> [OBJECTIVE] Rewrite the listing with "message" swapped for "label" and nothing else changed.

> [MATERIAL SUPPLIED]
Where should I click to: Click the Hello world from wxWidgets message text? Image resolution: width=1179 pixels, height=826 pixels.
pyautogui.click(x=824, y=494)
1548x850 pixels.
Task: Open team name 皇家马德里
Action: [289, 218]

> [RESPONSE TO THE EXERCISE]
Where should I click to: Click the Hello world from wxWidgets label text? Image resolution: width=1179 pixels, height=826 pixels.
pyautogui.click(x=824, y=494)
1548x850 pixels.
Task: Open team name 皇家马德里
Action: [289, 218]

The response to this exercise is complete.